The well-documented lock-in effect—caused by mortgage rates at nearly two times their 2021 levels—is leading to less mobility among homeowners. According to an analysis by Riordan Frost for the Harvard University Joint Center for Housing Studies, homeowner household mobility dropped by a full percentage point from 2022 to 2023, the largest drop in magnitude since the Great Recession when equity was the primary issue.
Diminished equity is no longer the issue, however, as home equity is very high nationally – median home equity among homeowners in 2022 was $200,000, according to Survey of Consumer Finances data. Instead, the barrier to mobility is a mismatch between current and recent mortgage interest rates to a degree not seen since the 1980s.
Today’s prevailing mortgage rate is much lower than the peak in the 1980s but remains quite high relative to the record-low rates early in the pandemic. The prevailing 30-year mortgage rate was 7.22% as of Freddie Mac’s most recent PMMS in late November 2023, more than double the 3.1% rate in late November 2021. Indeed, interest rates stayed below 3.5% from mid-2020 through the end of 2021, during which time many homeowners purchased or refinanced.
Researchers at Freddie Mac calculated an estimate of the lock-in effect for every borrower in July when the prevailing rate was 6.81 percent. Their findings indicated that the average homeowner with a mortgage would need any move to have a net financial gain (e.g. from a higher-paying job or lower cost of living) of at least $55,000 to justify switching to prevailing market interest rates.

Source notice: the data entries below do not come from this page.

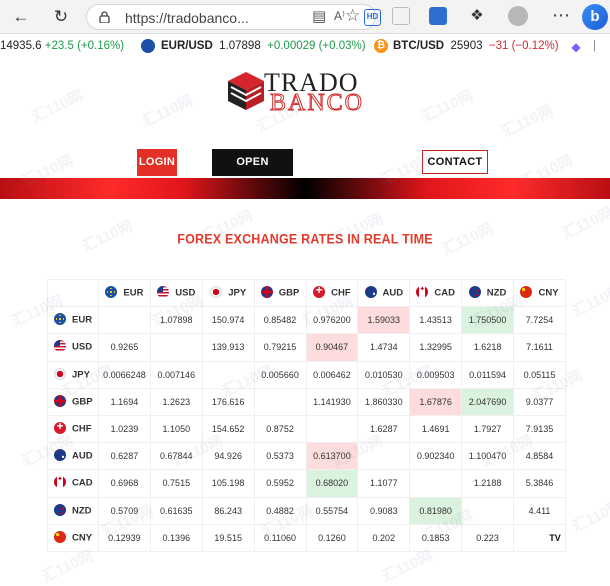 The image size is (610, 586). Describe the element at coordinates (436, 510) in the screenshot. I see `rate-cell: 0.81980` at that location.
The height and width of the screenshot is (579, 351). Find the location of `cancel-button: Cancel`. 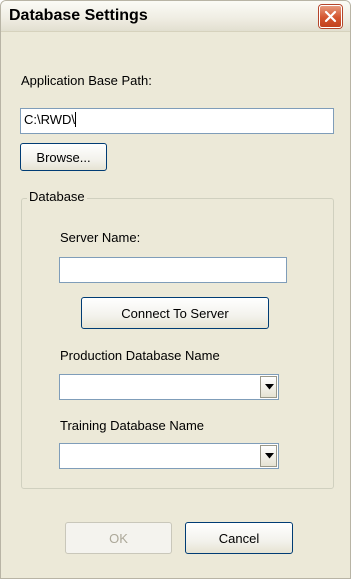

cancel-button: Cancel is located at coordinates (239, 538).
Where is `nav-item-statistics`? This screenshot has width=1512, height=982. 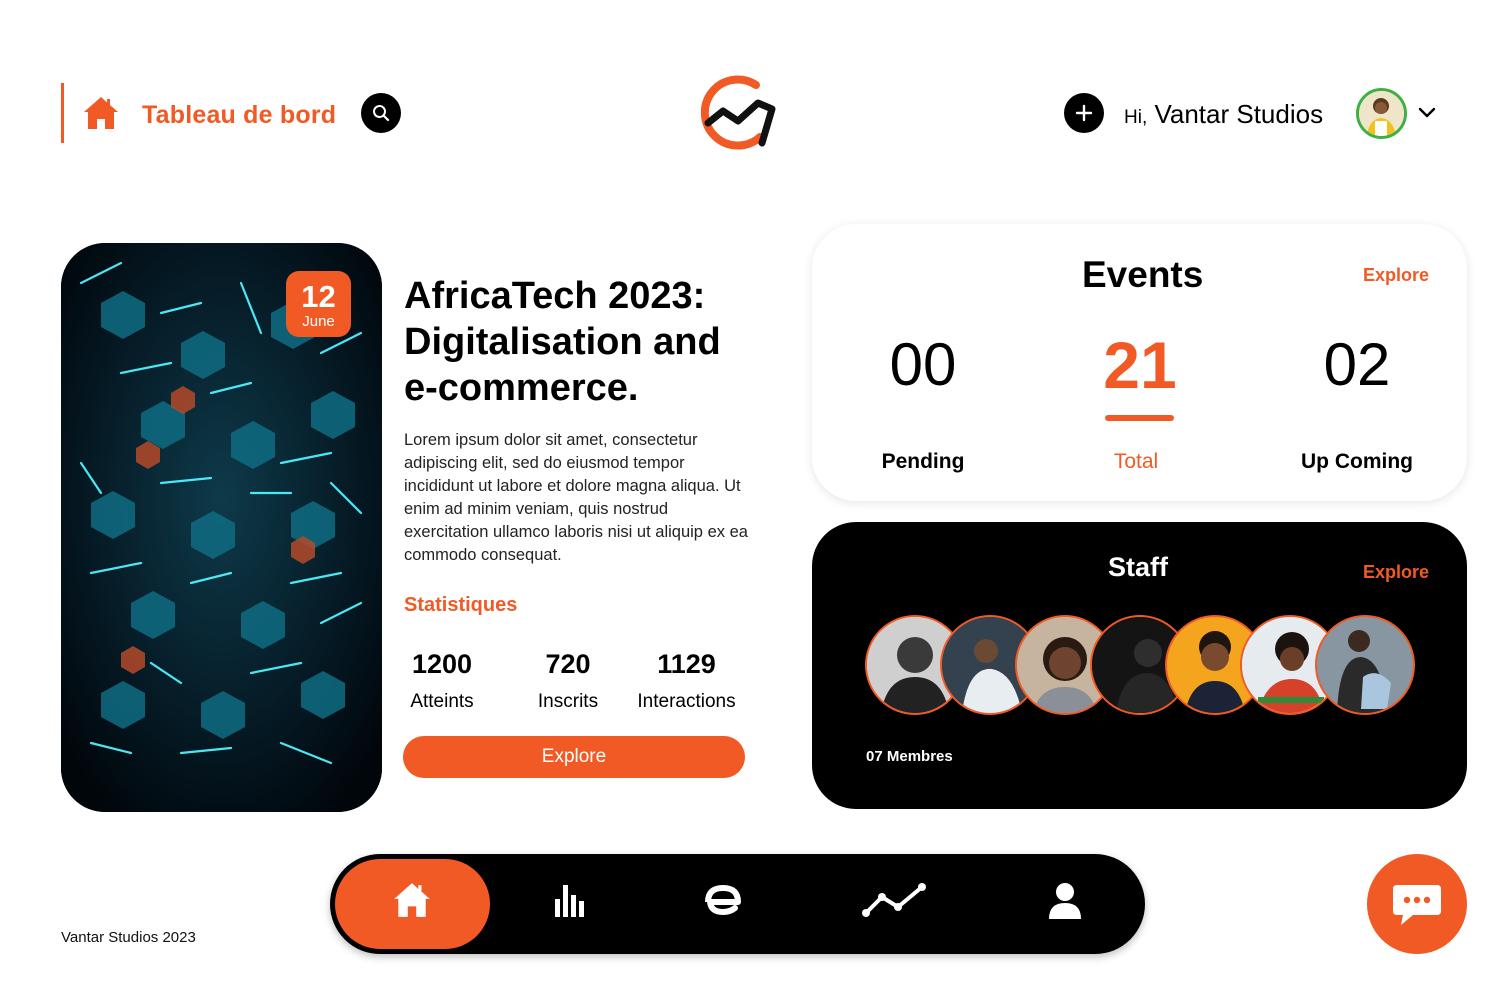
nav-item-statistics is located at coordinates (570, 900).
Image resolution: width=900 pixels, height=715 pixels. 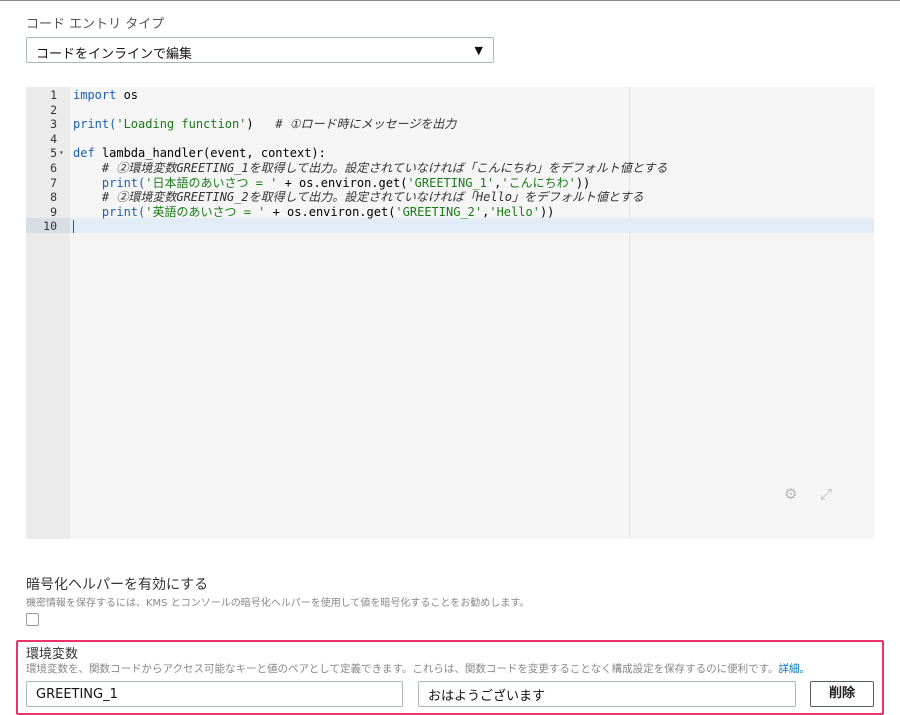 What do you see at coordinates (32, 620) in the screenshot?
I see `encryption-helper-checkbox` at bounding box center [32, 620].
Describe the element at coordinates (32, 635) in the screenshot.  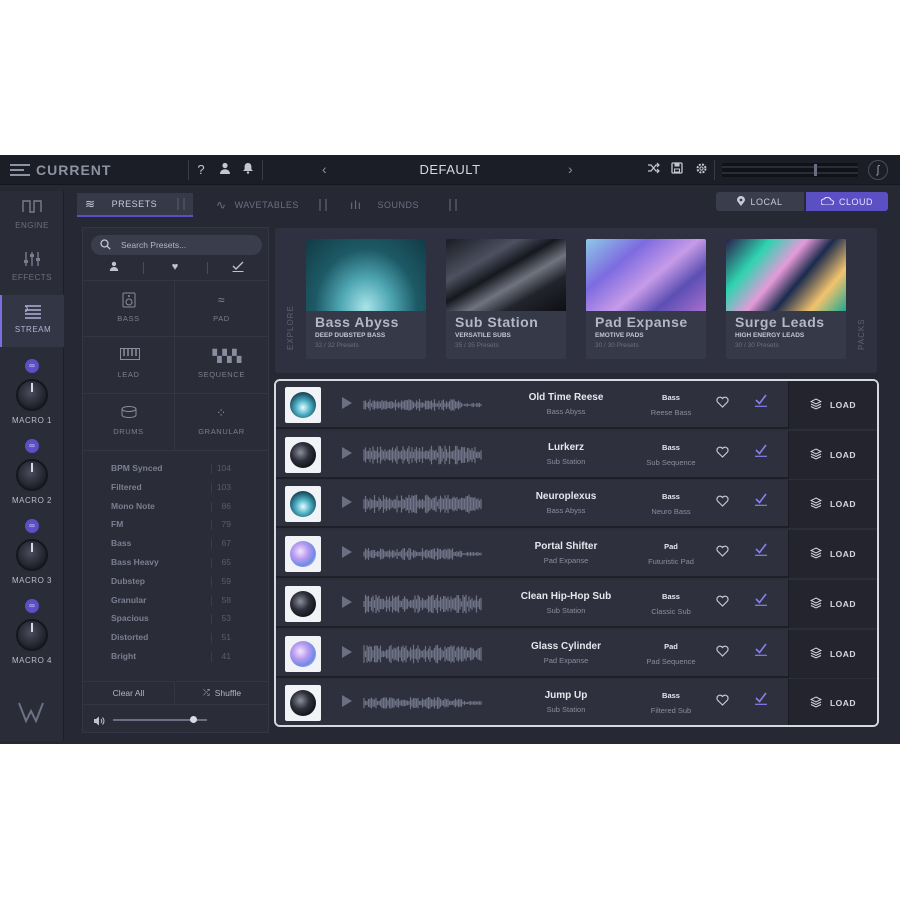
I see `macro-4-knob` at that location.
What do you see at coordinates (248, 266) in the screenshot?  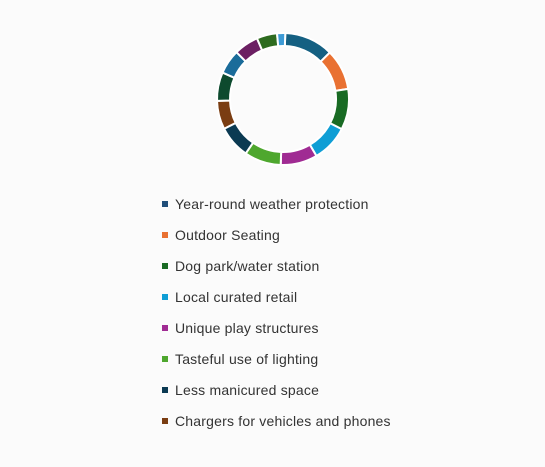 I see `legend-label: Dog park/water station` at bounding box center [248, 266].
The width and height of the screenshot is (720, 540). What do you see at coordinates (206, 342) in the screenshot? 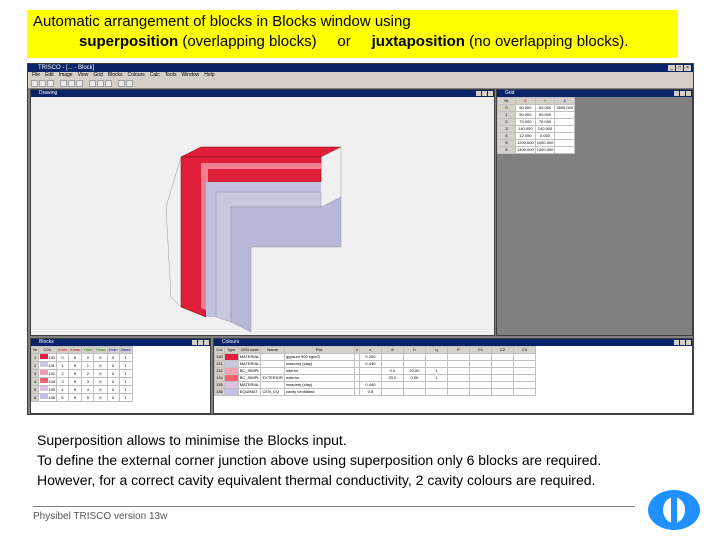
I see `blocks-close-button` at bounding box center [206, 342].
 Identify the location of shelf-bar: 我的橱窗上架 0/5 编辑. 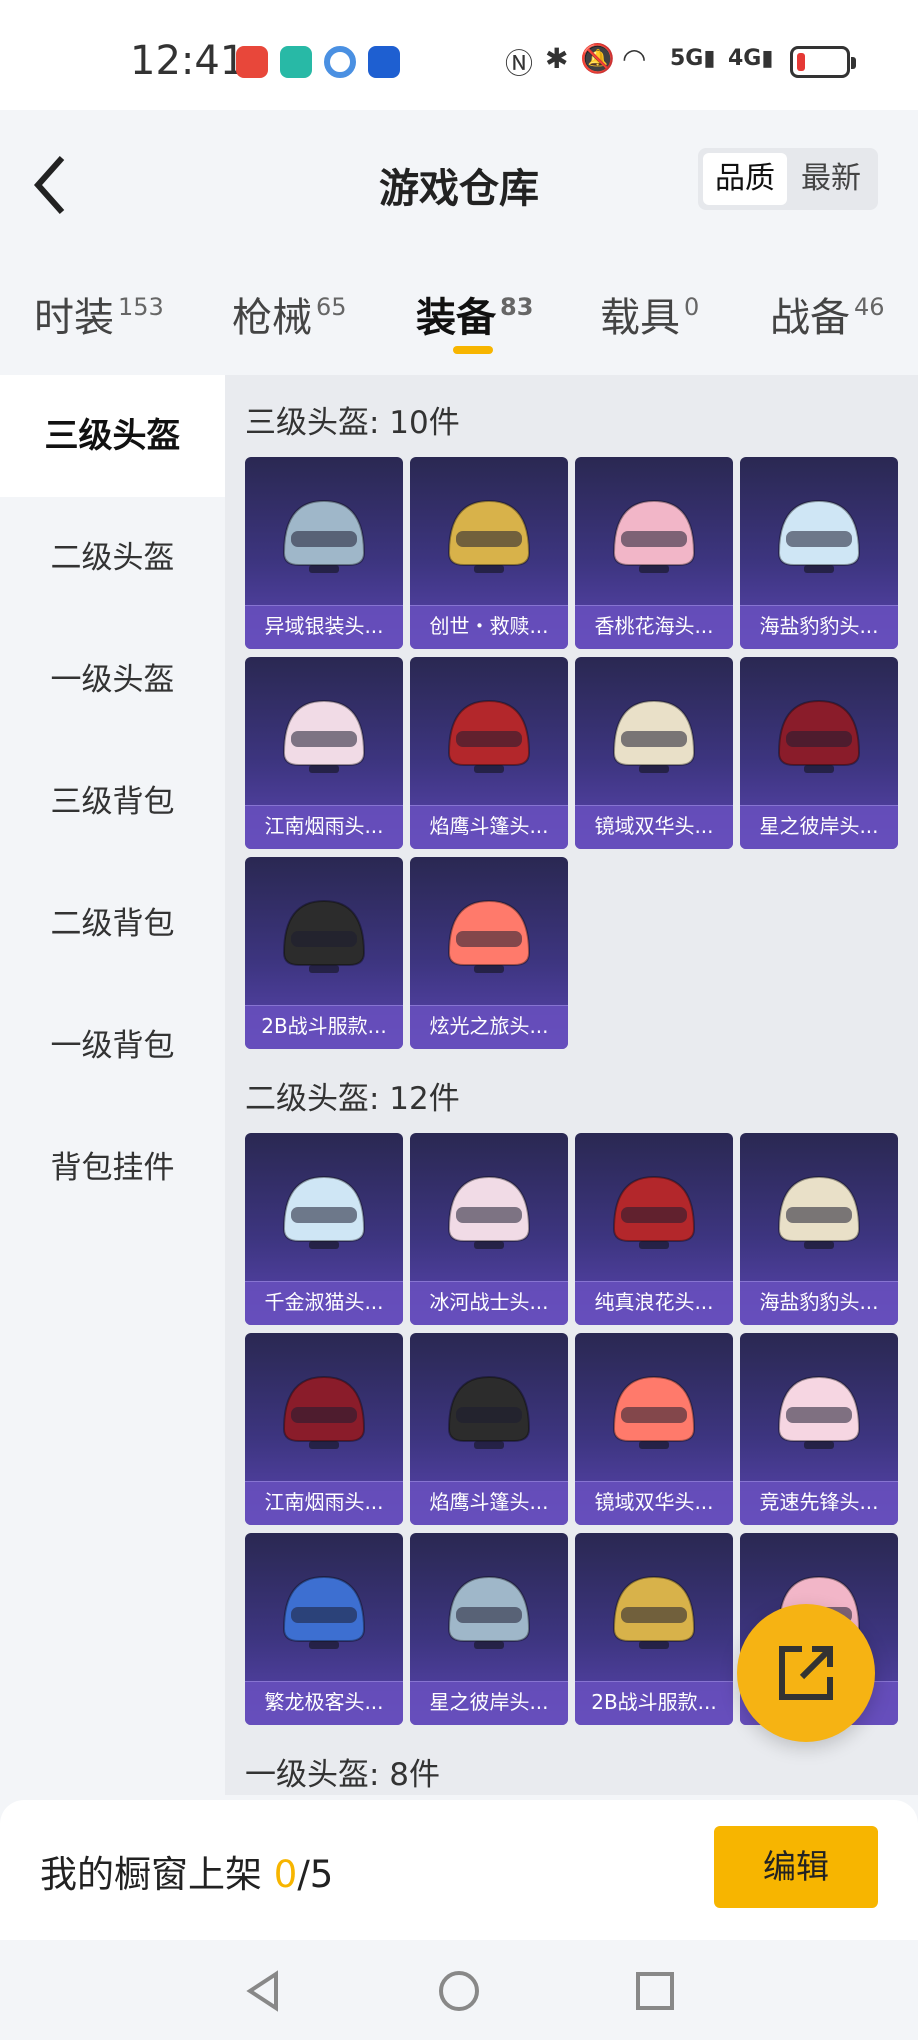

Given the current scale of the lock-in effect and the established negative relationship between this effect and homeowner residential mobility, further declines in mobility should be expected in the short term. This could have several broad economic effects. For one, lower mobility could result in inefficiencies in the labor market as households are less likely to relocate to more productive areas or areas in need of workers. The lock-in effect represents an additional moving cost, and research has shown that moving costs can lead to job misallocation and less job-seeking. This could also affect household utility as people will be less likely to move even as their family size or other needs (e.g. schools, health care) change. This could in turn increase traffic as people turn to commuting instead of moving, as one study theorized.